今の職業柄、大学教育に関する議論と接することが多い。よく聞くのは、大学教員の教育の質が悪いという意見だ。「質はええけど」とは反論できないものの、すべてを教員のせいにされても困る。
日本の大学進学率を調べたところ、1年古いデータだと思うが、2010年度で男子が56%、女子が45%とあった。これに専門学校や通信教育を加えると80%近くに達する。世界的にも高い数字である。定員を満たせない大学もあるから、大学に入るだけなら簡単である。大学進学率を検索していると、「高卒って恥ずかしくないの」なんて見出しも出てきたから、見栄で大学に進学する者(親が進学させた者)も多いのだろう。

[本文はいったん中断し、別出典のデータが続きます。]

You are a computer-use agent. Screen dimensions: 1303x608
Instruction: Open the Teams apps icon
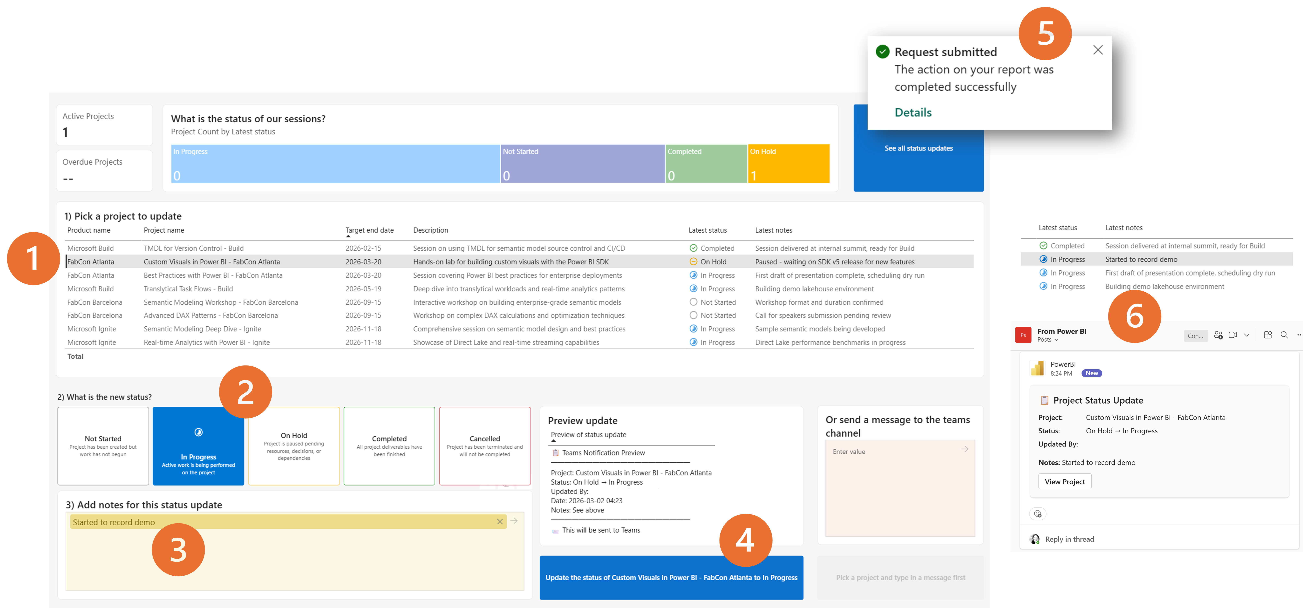(1268, 335)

このように、勉強しようという目標もなく大学に入ってどうするのか。同僚から聞いた話では、暗くなると構内を一人で歩けない、「崩壊した」大学さえあるという。
そんな学生を勉強させ、立派な大人として卒業させるのが教員だけの責任なのか。「そうだ」と返答されると、「変な社会」とつぶやかざるをえない。そもそも、親の責任はどうするのだろう。動物でさえ(ごめんね)子供を教育して独り立ちさせる。その教育の責任を学校だけに押し付けるなんて、異常である。
文科省の暗黙の(そう理解している)ルールにより、大学に入った学生は大学が「しっかり教え」、「ちゃんと卒業させる」必要がある。だから、大学は「怠けた学生」でも卒業させることになる。「授業の単位のハードルを高くすることで、怠ける学生を減らす」という強硬手段が禁じ手というわけだ。「大学側の本音は弱腰や」と学生が完全に見破っているわけではないが、「卒業は難しくない」と肌で感じていることは間違いない。
教員からすると、怠ける学生ほど手間がかかる。呼び出したり、状況を聞いたり、時には補講的なこともやらないといけない。そして最後には、余程出来が悪くない限り「可」の単位を与える。
そこで提案だが、「可」の数に応じて追加の授業料を徴収すればどうだろうか。その授業料分を手間のかからない「優」の学生に配分する。こうすれば学生はバイトの代わりに勉強するようになるだろう。親も子供の動向にもっと注意するに違いない。